Wednesday, January 31, 2018

URSP Student A'isha Sharif Researches Anonymous STD Self-Testing

STDs. Not exactly the first subject you want to talk about with your friends. To be honest, it wasn’t for me either. So how did I get to doing an entire research project about it, then? It started when I took GCH 350: Health Promotion and Education with Dr. Lisa Lindley. Dr. Lindley had talked about the anonymous STD self-testing being done by the Dean Street Clinic in London, England. What is anonymous STD self-testing, you may ask? Broadly speaking, it is when a person who does not have any symptoms (but just wants to get checked for STDs) gets a testing kit and collects the needed samples themselves without seeing a healthcare provider. After collecting the samples, the person will deposit them in a drop off box in the clinic. The clinic will then test the samples and the results are electronically sent to the donor. This reduces the embarrassment most people feel about discussing their sexual health with a healthcare provider.
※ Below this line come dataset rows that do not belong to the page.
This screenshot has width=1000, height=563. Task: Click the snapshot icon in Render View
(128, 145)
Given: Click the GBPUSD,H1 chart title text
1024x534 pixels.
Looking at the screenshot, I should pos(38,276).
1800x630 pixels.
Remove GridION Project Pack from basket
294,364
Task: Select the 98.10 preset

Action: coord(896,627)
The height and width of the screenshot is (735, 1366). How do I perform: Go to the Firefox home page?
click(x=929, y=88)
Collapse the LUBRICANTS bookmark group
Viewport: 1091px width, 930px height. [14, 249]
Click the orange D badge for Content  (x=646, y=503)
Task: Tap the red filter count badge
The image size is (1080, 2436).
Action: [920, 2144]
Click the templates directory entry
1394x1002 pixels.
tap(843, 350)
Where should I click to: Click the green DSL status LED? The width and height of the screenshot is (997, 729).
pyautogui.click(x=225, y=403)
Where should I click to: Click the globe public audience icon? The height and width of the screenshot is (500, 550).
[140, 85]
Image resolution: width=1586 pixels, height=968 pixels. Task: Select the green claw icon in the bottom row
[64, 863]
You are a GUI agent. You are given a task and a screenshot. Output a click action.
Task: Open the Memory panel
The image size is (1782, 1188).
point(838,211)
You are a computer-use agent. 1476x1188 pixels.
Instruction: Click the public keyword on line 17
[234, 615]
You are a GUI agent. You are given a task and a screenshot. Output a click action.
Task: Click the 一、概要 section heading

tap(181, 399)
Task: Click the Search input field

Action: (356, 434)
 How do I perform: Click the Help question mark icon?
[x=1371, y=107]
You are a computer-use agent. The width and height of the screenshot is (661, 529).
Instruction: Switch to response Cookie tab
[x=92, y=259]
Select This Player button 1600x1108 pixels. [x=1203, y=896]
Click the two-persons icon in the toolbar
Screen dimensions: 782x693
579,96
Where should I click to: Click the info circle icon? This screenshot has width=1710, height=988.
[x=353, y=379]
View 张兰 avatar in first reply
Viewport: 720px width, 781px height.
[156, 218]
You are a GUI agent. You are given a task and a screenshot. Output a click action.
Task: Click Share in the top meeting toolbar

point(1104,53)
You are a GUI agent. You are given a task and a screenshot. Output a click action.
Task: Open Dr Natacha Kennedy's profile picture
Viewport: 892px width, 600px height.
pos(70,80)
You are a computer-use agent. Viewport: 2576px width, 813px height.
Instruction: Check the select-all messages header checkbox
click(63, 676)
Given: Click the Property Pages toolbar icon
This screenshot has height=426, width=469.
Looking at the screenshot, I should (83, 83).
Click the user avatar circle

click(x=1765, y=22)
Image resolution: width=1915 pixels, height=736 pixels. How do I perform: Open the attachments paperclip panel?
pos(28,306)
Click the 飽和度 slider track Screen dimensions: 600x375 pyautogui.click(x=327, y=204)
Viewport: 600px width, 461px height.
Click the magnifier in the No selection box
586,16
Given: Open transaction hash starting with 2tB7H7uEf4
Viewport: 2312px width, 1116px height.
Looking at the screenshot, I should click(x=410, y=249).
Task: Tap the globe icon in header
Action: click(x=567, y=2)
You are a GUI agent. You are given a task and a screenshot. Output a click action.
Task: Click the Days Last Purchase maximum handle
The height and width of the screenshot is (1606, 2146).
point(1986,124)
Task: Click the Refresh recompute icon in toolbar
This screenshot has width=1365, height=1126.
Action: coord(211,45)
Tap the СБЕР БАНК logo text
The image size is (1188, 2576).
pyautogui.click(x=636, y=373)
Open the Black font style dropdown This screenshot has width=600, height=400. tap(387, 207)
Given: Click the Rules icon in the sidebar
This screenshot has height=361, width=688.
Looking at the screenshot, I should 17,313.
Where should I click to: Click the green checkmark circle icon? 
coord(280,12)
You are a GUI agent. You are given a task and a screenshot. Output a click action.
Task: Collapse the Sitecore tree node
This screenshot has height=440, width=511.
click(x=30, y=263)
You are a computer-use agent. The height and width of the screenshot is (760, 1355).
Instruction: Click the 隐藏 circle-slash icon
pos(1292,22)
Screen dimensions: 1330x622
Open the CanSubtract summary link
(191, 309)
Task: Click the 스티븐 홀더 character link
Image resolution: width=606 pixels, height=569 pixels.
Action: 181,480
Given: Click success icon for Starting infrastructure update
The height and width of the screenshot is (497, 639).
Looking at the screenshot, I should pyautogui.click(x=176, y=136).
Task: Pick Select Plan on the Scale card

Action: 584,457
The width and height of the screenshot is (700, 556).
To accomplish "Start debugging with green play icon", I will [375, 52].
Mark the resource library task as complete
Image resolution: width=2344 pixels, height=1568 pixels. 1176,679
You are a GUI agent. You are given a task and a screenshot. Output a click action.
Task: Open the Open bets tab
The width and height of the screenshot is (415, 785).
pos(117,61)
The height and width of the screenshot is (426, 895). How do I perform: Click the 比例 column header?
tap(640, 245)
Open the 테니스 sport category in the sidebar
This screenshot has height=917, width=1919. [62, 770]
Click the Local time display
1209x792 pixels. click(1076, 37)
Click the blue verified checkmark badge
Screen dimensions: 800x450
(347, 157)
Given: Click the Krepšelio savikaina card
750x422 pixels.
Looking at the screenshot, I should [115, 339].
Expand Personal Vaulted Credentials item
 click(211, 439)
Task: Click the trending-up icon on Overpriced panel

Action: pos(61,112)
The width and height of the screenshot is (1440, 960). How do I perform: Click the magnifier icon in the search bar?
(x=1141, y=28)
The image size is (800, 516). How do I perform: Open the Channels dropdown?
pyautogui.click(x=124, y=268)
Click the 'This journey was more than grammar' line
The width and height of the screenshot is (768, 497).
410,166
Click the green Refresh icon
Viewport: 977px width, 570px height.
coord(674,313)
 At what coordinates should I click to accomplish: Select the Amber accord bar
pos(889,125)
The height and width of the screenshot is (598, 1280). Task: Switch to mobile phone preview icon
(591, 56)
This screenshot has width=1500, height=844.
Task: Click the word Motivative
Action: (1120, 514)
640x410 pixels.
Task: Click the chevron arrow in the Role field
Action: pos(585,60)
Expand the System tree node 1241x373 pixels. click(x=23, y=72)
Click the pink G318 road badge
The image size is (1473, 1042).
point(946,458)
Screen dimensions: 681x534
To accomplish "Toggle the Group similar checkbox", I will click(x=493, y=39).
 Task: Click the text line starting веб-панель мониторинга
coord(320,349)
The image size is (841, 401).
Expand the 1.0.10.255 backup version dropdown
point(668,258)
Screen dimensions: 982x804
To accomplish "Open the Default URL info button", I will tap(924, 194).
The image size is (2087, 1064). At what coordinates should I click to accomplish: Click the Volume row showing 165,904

After hearing about this kind of testing from her and how it could be used to combat the increasing rate of STD transmissions among college-age individuals, I approached her with the idea of possibly researching this subject. I felt that, by taking the judgement factor away from sexual health and STDs, more Mason students would be willing to get tested and treated. We came up with a two-part study: a) an anonymous survey to understand the general knowledge and perceptions of STD self-testing among Mason students and b) using the survey data, create 3 to 5 focus groups to find out more in-depth reasons why or why not Mason students would use an STD self-testing service. Over the Fall 2017 semester, we created the survey and pilot tested it among various groups including the Student Health Advisory Board. In the Spring 2018 semester, we will release the survey to the general Mason population and conduct the focus group sessions. While working on this project, I regularly read public health research and news articles about STDs, which I saved and categorized into a database. As a future (hopefully) physician and public health professional, I feel that this study gave me a real taste of what public health research is about. This study also showed me how to create effective interventions for the health problems various populations face.